We originally thought that this may have been a result of a server module upgrade perhaps that conflicted with the way the script was set up. So we done many things such as write cronjobs etc... everything to try to keep everything running.

 

But as we tested and got positive results, a few weeks later, the whole thing started happening again, but this time, all autobidder data was being deleted as well..

 

We are now starting to think 'BACKDOOR' attacks...

 

There was a very dubious Thai programming company who had the script before us, and they seem to be selling the 'fix' for a laughable amount of money, we are talking 3 X the amount we sell it for, and that is with a 2 week design work on it.

 

I am now suspicious that this company has doctored the script so they can either access it, or run a file or files to delete the data or whatever.
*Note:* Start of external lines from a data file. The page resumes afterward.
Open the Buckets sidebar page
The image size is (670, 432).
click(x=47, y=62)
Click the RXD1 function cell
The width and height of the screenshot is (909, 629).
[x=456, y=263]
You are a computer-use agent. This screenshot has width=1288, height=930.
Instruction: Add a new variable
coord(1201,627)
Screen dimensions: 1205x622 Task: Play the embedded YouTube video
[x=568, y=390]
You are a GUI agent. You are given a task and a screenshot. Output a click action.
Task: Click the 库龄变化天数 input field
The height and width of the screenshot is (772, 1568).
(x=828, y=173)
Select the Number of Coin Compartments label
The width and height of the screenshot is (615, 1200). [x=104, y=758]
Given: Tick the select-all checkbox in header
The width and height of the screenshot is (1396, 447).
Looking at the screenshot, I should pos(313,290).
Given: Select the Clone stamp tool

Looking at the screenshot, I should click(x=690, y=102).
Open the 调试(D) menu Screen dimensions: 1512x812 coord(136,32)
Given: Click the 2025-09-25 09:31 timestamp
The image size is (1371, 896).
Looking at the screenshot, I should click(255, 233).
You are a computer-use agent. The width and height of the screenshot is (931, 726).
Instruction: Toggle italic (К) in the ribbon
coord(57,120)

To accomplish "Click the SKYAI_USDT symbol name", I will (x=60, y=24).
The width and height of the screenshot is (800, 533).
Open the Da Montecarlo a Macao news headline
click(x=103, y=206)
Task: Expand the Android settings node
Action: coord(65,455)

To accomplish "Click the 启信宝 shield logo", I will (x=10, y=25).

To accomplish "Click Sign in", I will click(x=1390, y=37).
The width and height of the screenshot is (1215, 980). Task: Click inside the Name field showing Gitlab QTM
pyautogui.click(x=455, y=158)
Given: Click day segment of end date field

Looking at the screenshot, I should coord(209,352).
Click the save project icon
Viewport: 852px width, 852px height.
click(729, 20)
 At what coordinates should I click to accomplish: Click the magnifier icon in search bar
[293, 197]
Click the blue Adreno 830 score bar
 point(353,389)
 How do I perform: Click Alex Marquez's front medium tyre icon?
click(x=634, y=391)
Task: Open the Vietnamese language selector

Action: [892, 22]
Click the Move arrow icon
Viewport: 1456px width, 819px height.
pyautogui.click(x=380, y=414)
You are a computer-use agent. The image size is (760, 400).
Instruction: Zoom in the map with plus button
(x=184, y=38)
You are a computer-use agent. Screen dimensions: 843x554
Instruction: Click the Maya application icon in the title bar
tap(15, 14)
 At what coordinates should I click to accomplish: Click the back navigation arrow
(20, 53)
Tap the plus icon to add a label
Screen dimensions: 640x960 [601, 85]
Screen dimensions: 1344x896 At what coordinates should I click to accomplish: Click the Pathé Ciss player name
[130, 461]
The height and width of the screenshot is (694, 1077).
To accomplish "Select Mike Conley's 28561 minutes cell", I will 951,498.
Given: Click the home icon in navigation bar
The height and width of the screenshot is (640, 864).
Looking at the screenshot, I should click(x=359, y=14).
I am a designer and not a coder.

 

However, i managed to find some very suspicious code in two files that seems to connect to the database, also seems to ask for admin login and also includes config. it also has some command that includes the words 'Rankarthai_member' with rankarthai being the actual dubious company that is supplying the 'fix'.

 

This code is in a structure that I find suspicious as it is

 

admin_office/fckeditor/editor/filemanager/browser/default/del_picture.php

 

and

 

admin_office/fckeditor/editor/user/m_webboard.php

 

 

I am attaching both files. So people can have a look at that code..

 

I will be happy to pay someone if they can help us search and destroy the problem.

 

There is no doubt in my mind that rankarthai have distributed this script for free knowing that they can make a lot of money selling a repair to a problem they have created. Problem is, it has caused a lot of chaos and lost money and credibility for not only us, but other people not to mention our clients.

 

By the way... There isn't even a web board in the script.

 

Thanks for coming to look

 

[attachment deleted by admin]

[requinix]

There's a lot of SQL injection in there. In both files. Besides that, Del_Picture.php can delete virtually any file on the server by setting ?Del= appropriately. There's also XSS vulnerabilities in m_webboard.php with $User and $SearchBoard.

 

I don't see any explicit backdoors, but having the source code makes it so much easier to attack the scripts.

[ManiacDan]

I didn't look at the code (mostly because I trust reqinix) but I found this odd:

This script was originally a free script that was given to us

[...]

we have sold this script (We are designers) to about 15 clients

It's possible that it's illegal for you to sell this script and the authors are striking back at you.  Possible, but not very likely.  Given what requinix said, they don't have the skills to attack you, but it's still a thought.  Was the script "free" in that it came with absolutely no copyright or licensing restrictions?

[peakr8]

The script has no copyright at all. It was totally free and was given to us by someone who said they got it from rankathai (the supposed developer). Strange that the file shows rankarthai (notice the extra 'r')so it probably couldn't be found using powergrep or something.